### GOAL OF THE EXERCISE
Return, without alteration, the lines from the line containing "Close the Chart Data editor" to the line containing "point(733,123)", including both of those lines.

### INFORMATION SUPPLIED
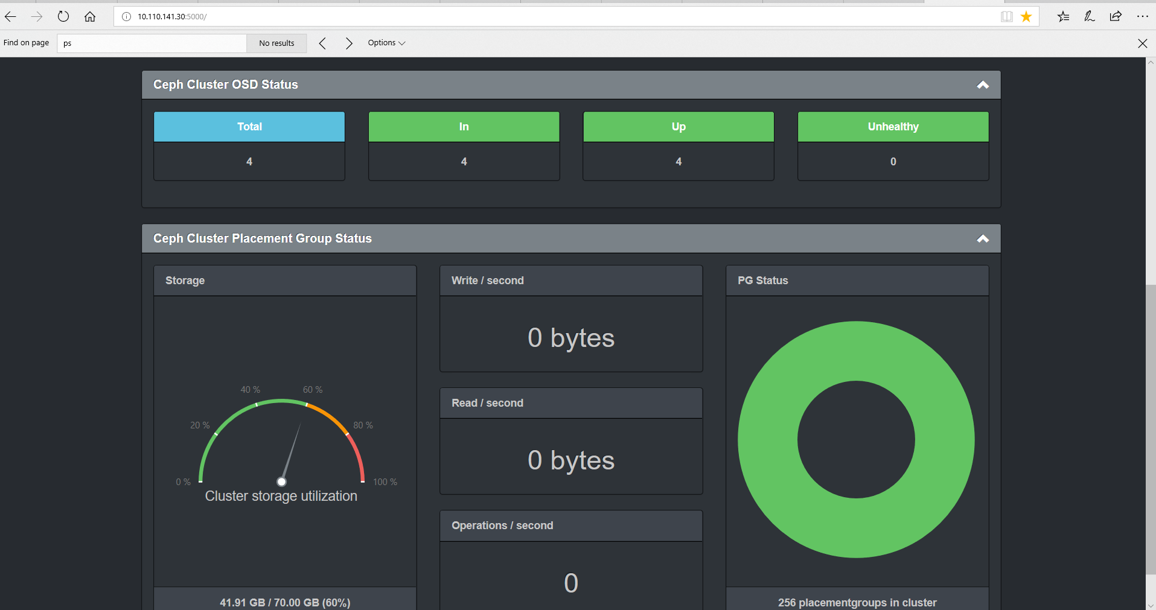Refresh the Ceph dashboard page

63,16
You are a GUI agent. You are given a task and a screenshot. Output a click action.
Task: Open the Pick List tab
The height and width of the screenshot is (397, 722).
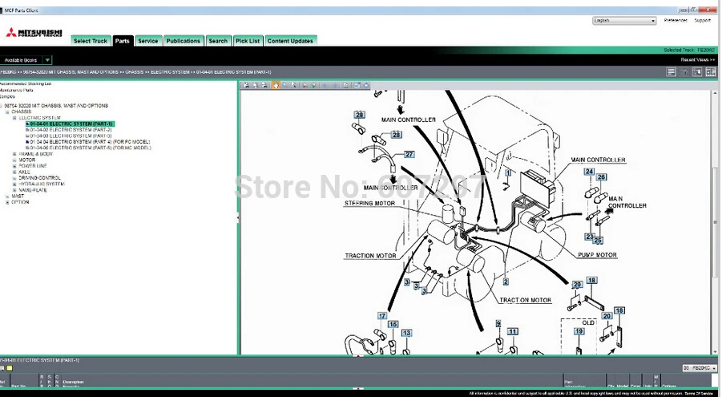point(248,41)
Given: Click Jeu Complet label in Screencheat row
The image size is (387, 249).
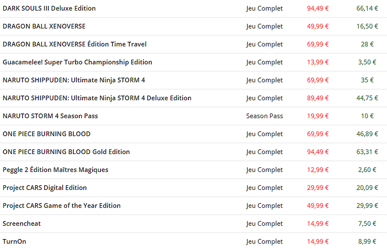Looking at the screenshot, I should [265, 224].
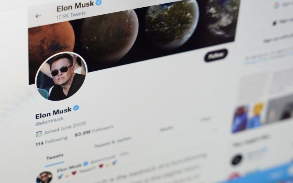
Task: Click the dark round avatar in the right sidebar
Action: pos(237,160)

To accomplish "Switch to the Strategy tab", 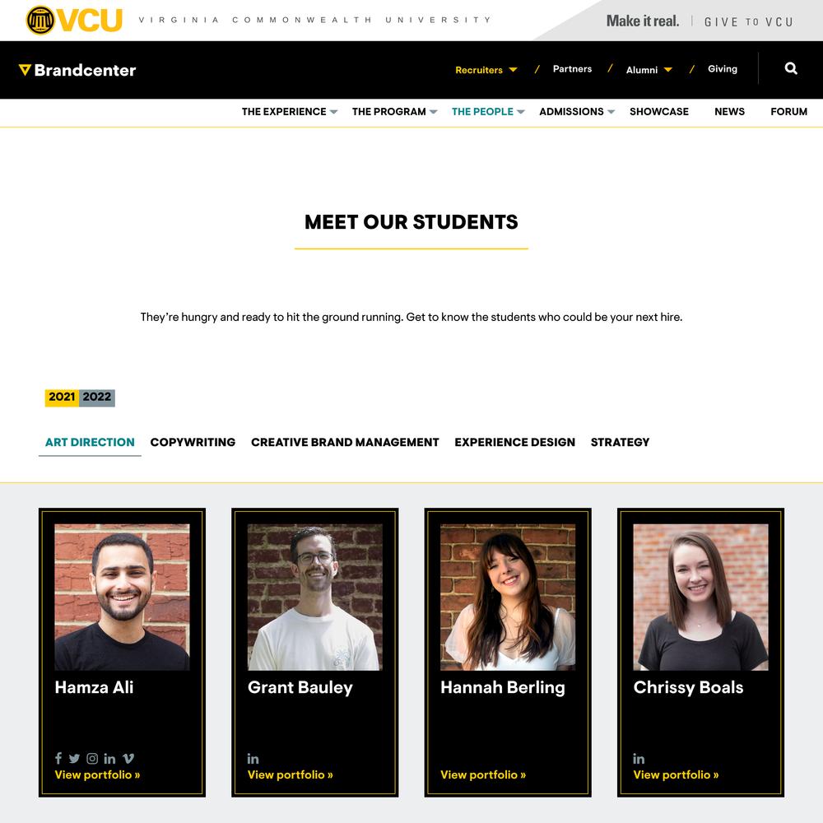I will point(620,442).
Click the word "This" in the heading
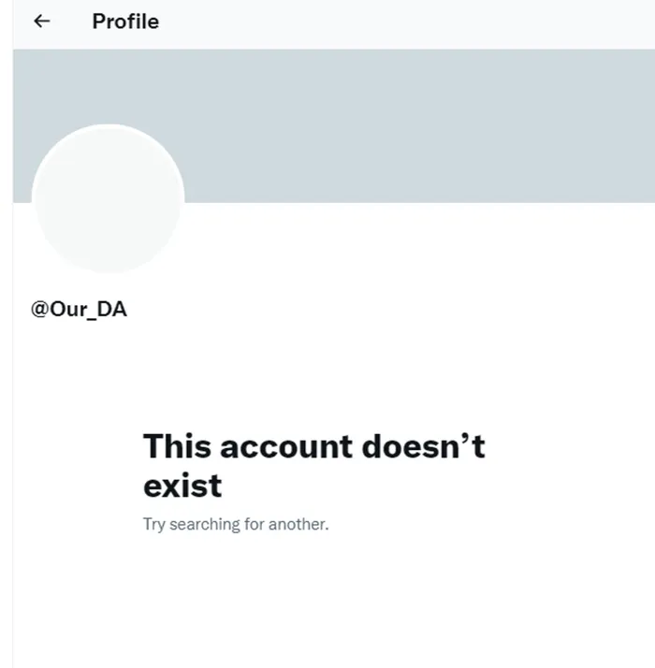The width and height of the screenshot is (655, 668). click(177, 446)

--

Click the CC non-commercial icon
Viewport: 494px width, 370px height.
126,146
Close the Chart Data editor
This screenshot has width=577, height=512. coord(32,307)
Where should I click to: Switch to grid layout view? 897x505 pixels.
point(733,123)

### EXERCISE RESPONSE
Close the Chart Data editor
This screenshot has width=577, height=512. coord(32,307)
Where should I click to: Switch to grid layout view? 897x505 pixels.
point(733,123)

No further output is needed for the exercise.